THE TASKS –
**1.** Print the passage of the article on wheelchair access in Bordeaux from "Accessible Bordeaux: how" up to and including "a wheelchair user.".
**2.** In the article on wheelchair access in Bordeaux, what place does the city currently hold in the annual "Baromètre de l'Accessibilité"?
**3.** Carry on the article on wheelchair access in Bordeaux, starting after its final sentence.

SOURCE TEXT –
####################
Meet Jérôme Mabon, creator of the États Critiques movie review blog and occasional contributor to Bordeaux cultural webzine Happe:n . Jé...

Accessible Bordeaux: how wheelchair-friendly is the city?

Meet Jérôme Mabon, creator of the États Critiques movie review blog and occasional contributor to Bordeaux cultural webzine Happe:n. Jérôme also happens to be physically disabled and kindly agreed to provide me with a personal guided tour of Bordeaux as viewed through the eyes of a wheelchair user.

We arranged to meet up at one of Jérôme’s favourite (and accessible) bars, the legendary Chez Auguste on Place de la Victoire, where we discussed Bordeaux’s ranking in the annual “Baromètre de l’Accessibilité” as drawn up by the Association des Paralysés de France. The city currently lies 13th in the table which is topped by Grenoble, Nantes and Caen: “Bordeaux has its shortcomings and there is definite room for improvement, but I do think that position is a bit harsh. On the whole, I’m satisfied by what has been done in the city.”

We make our way towards the nearby tram stop. “The tram network is a godsend for disabled people, enabling us to get around Bordeaux. As the stations and their immediate surroundings have been designed with wheelchair users in mind, these are also among the most accessible areas in the city.” However, I soon gather that boarding the tram is far from simple, especially at this busy time (it’s 10:30 in the morning). As Jérôme enters the tram, the doors close on him, almost leaving me stranded on the platform. Luckily the doors re-open and we can continue our journey both unharmed and together. With people all around, alighting at the next stop is also a challenge: Jérôme has to reverse off the tram with little or no view of what is behind him. He makes it out but it all seems very hair-raising.
####################
MATERIAL PROVIDED –
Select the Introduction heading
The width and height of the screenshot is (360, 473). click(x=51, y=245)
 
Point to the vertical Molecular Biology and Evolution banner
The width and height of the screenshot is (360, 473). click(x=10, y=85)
####################
RESULTS FOR EACH TASK –
**1.**
Accessible Bordeaux: how wheelchair-friendly is the city?

Meet Jérôme Mabon, creator of the États Critiques movie review blog and occasional contributor to Bordeaux cultural webzine Happe:n. Jérôme also happens to be physically disabled and kindly agreed to provide me with a personal guided tour of Bordeaux as viewed through the eyes of a wheelchair user.

**2.** 13th

**3.**
However Jérôme prefers this to catching a bus: “Buses are far less comfortable and drivers are not always fully aware of how to use the hydraulic access ramp system. There is an additional taxi-like service known as “Mobibus” for disabled people to get around the city with their travel pass. But I never use it because it’s always fully-booked! I remain loyal to the tram network, and all the more so since the introduction of new trams where there is more space for wheelchair users and the buttons to open the doors have been lowered, making them easier to reach.”

He has brought me to the Musée d’Aquitaine to show me an initiative which is full of good intentions but poorly executed: the disabled access via a side entrance. There he points out the wheelchair lift, which is nothing more than a metallic platform which sits precariously to the side of some steps. It looks a bit scary, and Jérôme, clearly speaking from experience, eloquently describes it as “casse-gueule”. Later in our stroll we will compare the system with a far more reassuring set-up at the Grand-Théâtre, where the wheelchair elevator is enclosed by glass panels.

Wheelchair access at the Musée d'Aquitaine and the Grand-Théâtre.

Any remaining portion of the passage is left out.